EXCERPTED RECORDS: Begin
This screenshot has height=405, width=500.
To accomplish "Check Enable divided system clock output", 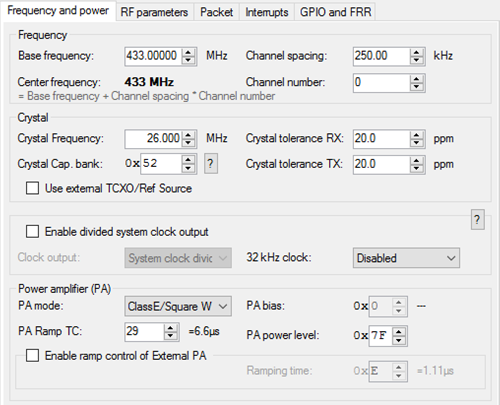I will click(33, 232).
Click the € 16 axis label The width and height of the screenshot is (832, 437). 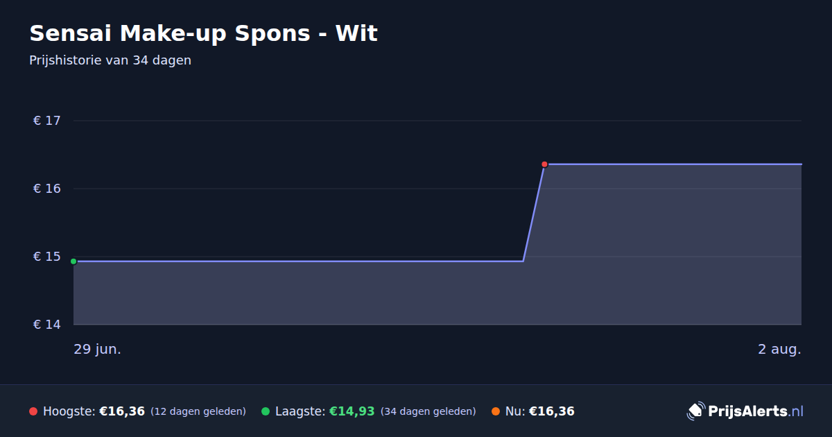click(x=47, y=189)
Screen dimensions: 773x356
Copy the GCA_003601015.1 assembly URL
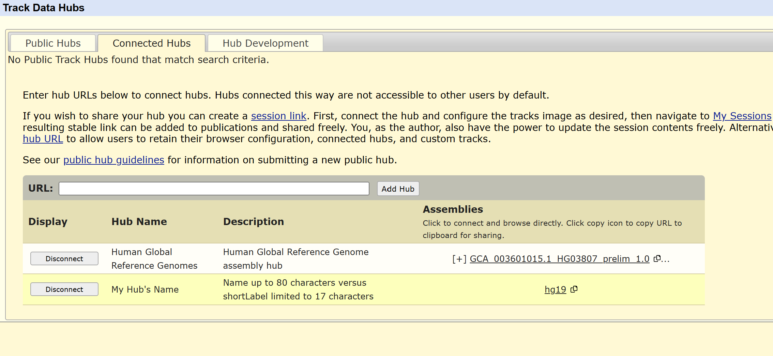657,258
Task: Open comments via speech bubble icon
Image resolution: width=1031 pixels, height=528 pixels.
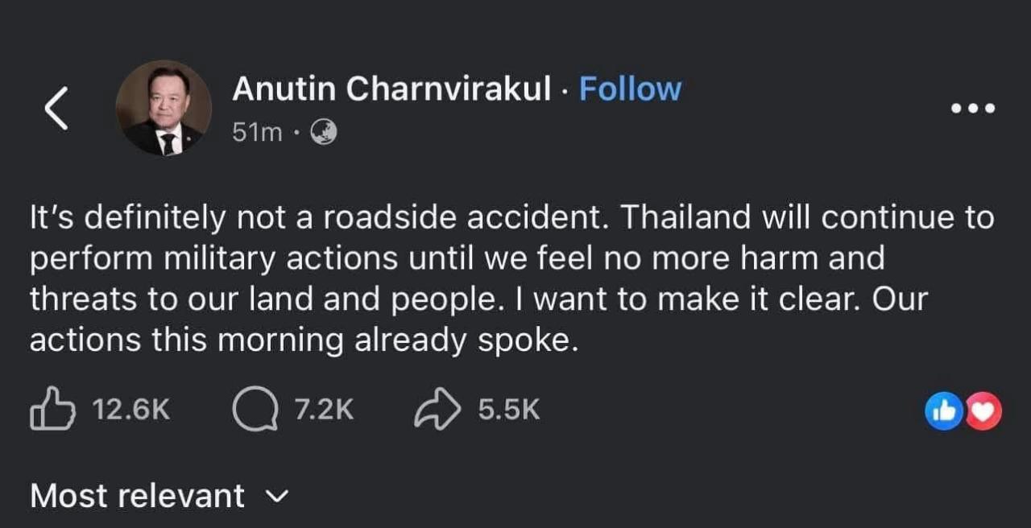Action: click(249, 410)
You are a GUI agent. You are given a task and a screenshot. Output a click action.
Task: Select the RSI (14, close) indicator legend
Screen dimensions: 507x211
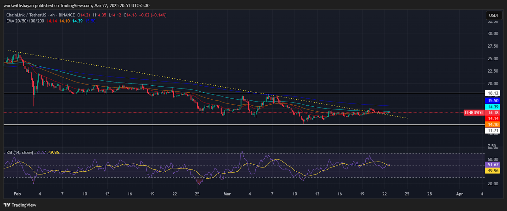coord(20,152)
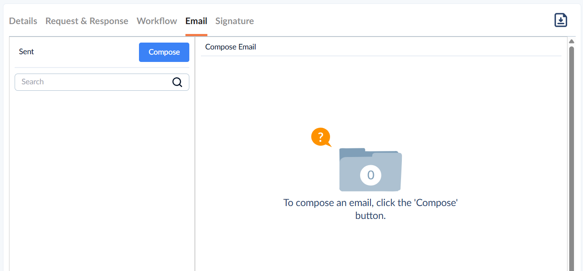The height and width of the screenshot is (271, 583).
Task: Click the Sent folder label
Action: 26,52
EXCERPTED RECORDS: End
### TASK TO COMPLETE
Copy verbatim the span that begins at the line containing "Image resolution: width=1031" and ends at the last line of the material, inclusive of both; exclude pictures.

### RESPONSE BOX
Image resolution: width=1031 pixels, height=528 pixels.
Action: click(249, 410)
You are a GUI agent. You are given a task and a screenshot. Output a click action.
Task: Select the RSI (14, close) indicator legend
Screen dimensions: 507x211
coord(20,152)
The height and width of the screenshot is (271, 583).
Task: Click the Sent folder label
Action: 26,52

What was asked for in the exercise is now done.